Publié le par Miteny

Pour comprendre mon raisonnement, il suffit d’un peu d’altruisme (le minimum) et d’un peu d’imagination. En effet, il suffit de saisir que ce qu’il se passe quand on est soi-même frappé ou torturé se passe aussi lorsqu’un autre corps est malmené… mais pour une autre personne. Ce qui revient à se « mettre à la place de l’autre » et donc comprendre qu’il aurait été possible que cet autre corps fût « le mien ».

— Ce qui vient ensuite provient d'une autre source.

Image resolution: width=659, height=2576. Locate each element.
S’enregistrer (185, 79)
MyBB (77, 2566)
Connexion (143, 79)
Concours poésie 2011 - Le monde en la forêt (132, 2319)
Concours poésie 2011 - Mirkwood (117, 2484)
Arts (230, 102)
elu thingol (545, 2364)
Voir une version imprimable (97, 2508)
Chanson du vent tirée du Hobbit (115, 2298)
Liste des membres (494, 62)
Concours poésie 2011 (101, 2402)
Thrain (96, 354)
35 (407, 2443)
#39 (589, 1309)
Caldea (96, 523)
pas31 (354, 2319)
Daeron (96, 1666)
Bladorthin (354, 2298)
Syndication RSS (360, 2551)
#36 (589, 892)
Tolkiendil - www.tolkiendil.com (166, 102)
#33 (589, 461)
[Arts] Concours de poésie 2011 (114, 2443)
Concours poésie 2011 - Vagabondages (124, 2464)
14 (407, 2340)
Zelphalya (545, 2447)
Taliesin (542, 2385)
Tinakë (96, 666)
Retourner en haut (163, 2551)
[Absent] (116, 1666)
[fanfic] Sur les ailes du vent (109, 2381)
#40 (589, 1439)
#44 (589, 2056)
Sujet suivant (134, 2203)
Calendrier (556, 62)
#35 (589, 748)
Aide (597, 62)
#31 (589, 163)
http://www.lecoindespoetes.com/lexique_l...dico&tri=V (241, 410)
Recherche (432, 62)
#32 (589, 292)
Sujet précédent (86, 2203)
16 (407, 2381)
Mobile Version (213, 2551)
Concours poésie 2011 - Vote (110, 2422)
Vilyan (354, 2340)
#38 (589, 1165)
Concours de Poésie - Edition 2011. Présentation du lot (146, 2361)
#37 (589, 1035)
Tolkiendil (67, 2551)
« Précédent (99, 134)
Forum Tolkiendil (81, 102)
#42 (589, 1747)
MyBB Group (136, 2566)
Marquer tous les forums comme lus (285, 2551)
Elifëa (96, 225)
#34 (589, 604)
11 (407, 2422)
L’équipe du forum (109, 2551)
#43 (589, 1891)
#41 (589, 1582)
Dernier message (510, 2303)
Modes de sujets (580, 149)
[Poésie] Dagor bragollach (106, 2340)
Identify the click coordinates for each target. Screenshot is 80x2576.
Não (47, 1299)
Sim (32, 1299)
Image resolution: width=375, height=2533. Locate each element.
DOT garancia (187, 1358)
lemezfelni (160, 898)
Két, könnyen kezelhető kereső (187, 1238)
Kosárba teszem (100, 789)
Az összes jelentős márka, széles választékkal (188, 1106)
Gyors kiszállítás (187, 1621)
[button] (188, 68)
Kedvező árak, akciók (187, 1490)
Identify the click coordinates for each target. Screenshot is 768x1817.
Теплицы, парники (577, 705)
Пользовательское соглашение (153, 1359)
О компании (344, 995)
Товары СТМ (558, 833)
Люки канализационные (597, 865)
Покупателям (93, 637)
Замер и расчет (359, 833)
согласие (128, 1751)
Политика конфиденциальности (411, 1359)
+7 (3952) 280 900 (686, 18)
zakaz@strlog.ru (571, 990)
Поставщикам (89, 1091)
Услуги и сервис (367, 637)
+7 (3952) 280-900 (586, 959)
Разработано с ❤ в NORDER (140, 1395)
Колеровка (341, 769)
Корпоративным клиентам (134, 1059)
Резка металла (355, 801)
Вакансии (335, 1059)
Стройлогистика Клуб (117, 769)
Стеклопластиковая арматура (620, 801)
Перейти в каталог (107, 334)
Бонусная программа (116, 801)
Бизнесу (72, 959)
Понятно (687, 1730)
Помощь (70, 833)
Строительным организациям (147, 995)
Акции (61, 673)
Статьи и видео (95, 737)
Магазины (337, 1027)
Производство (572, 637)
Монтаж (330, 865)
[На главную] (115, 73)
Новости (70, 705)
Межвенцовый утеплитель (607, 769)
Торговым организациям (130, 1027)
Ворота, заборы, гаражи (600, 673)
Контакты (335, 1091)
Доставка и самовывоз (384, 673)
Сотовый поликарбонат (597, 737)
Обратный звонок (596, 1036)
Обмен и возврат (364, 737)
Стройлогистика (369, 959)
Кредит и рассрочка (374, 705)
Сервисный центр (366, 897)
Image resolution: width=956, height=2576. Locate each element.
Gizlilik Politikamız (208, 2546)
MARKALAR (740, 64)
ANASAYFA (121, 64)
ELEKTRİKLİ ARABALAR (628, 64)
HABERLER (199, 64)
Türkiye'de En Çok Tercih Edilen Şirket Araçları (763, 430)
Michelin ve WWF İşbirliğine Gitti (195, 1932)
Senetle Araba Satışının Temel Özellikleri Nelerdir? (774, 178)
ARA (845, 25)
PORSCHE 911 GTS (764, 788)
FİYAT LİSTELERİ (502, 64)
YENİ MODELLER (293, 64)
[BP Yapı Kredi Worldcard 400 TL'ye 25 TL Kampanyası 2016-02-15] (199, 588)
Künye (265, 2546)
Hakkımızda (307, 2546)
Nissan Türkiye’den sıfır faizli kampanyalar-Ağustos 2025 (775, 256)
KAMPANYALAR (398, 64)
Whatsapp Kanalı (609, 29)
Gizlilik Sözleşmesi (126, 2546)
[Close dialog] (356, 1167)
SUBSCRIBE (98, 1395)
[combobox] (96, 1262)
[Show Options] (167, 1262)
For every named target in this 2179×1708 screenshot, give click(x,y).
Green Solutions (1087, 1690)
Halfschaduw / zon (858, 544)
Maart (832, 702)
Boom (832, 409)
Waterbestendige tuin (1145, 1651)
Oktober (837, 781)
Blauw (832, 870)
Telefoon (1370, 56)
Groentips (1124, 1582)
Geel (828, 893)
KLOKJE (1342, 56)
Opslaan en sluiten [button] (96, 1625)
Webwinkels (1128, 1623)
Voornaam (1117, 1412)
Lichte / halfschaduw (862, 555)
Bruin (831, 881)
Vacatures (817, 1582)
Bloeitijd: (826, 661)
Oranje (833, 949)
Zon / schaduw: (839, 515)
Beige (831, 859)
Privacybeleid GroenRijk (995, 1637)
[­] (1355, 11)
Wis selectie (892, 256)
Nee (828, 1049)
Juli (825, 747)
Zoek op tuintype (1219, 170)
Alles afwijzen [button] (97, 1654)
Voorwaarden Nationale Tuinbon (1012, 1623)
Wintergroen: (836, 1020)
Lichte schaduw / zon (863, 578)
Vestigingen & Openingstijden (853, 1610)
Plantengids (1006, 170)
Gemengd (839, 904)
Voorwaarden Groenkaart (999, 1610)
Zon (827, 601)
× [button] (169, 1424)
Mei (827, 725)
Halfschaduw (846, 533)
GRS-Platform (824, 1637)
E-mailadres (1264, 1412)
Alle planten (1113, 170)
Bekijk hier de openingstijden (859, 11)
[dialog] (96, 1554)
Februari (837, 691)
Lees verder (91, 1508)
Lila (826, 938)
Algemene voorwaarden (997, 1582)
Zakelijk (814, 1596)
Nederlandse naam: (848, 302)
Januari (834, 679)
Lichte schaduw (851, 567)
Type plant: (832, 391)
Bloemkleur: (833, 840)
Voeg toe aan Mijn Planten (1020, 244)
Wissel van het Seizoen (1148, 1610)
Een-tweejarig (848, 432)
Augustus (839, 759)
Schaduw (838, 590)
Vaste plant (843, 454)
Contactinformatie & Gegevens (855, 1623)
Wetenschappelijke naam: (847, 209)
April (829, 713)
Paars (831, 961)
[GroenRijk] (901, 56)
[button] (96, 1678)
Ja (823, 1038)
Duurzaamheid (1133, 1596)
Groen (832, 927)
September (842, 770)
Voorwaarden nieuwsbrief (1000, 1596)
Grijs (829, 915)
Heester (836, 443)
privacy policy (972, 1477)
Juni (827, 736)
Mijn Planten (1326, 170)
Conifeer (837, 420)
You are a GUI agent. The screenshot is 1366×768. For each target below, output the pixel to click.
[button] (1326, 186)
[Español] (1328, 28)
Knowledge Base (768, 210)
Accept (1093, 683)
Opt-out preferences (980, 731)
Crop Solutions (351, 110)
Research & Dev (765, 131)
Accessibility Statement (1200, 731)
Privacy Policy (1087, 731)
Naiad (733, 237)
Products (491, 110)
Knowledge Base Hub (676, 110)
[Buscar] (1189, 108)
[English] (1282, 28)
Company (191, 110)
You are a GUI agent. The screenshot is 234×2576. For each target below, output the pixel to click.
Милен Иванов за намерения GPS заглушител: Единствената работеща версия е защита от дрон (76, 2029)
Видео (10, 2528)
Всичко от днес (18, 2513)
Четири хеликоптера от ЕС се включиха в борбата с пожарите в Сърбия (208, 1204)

A partir de là, je pense qu’il est envisageable de comprendre qu’il faut une cause, une raison à ce choix arbitraire : je n’ai qu’un corps… et pourquoi celui-là ? Alors que j’aurais très bien pu avoir celui-ci… ou cet autre là-bas. Il est rigolo de constater que cette universalité de la douleur est l’argument principal de mes contradicteurs notamment lorsqu’ils évoquent l’apparente identité de fonctionnement suivante :

Corps+coup=douleur pour la personne qui a ce corps.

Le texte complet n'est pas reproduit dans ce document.